Brief >> From the records below, pull out every line that contains the word "height" and copy each one unchanged. Matching is case-sensitive.

Data extract >>

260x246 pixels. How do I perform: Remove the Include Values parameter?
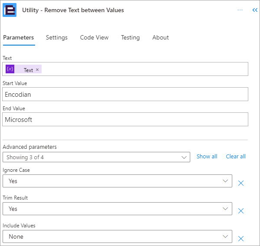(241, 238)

...

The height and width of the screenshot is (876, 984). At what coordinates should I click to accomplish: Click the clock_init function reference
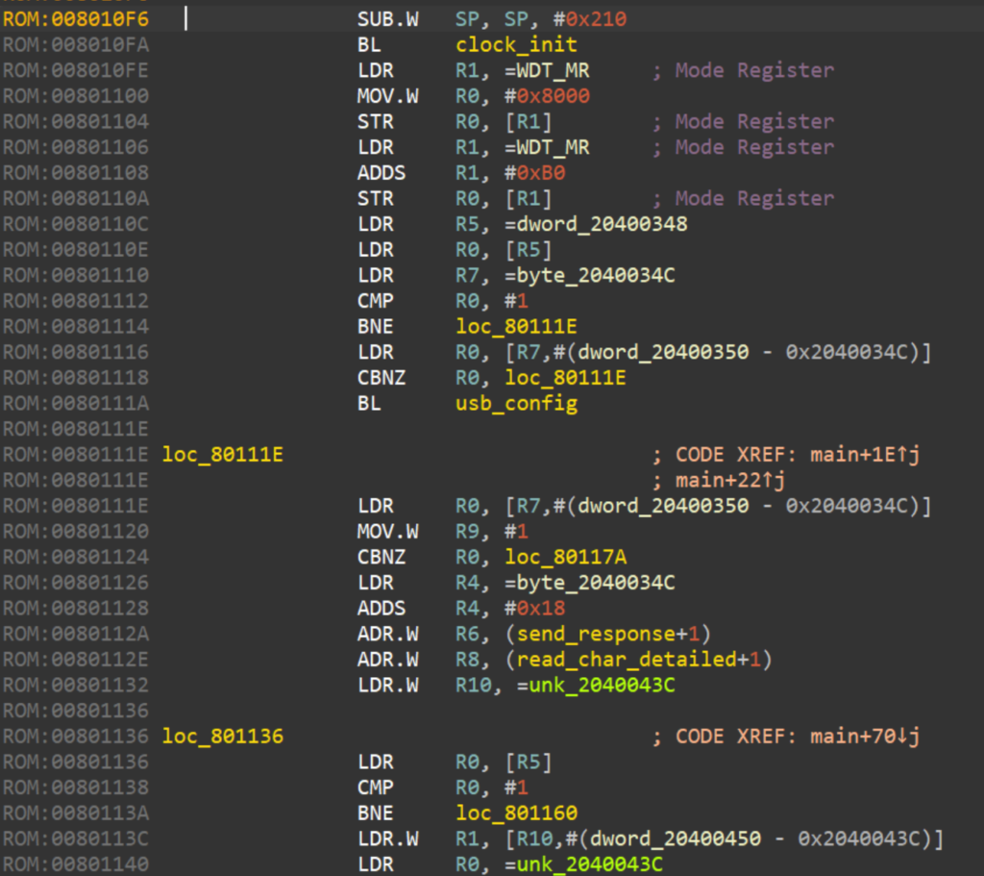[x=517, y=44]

* * *

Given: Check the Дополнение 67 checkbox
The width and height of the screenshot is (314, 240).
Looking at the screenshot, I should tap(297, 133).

Exercise output >>
The height and width of the screenshot is (876, 984). At what coordinates should I click to accomplish: Click the clock_init function reference
The width and height of the screenshot is (314, 240).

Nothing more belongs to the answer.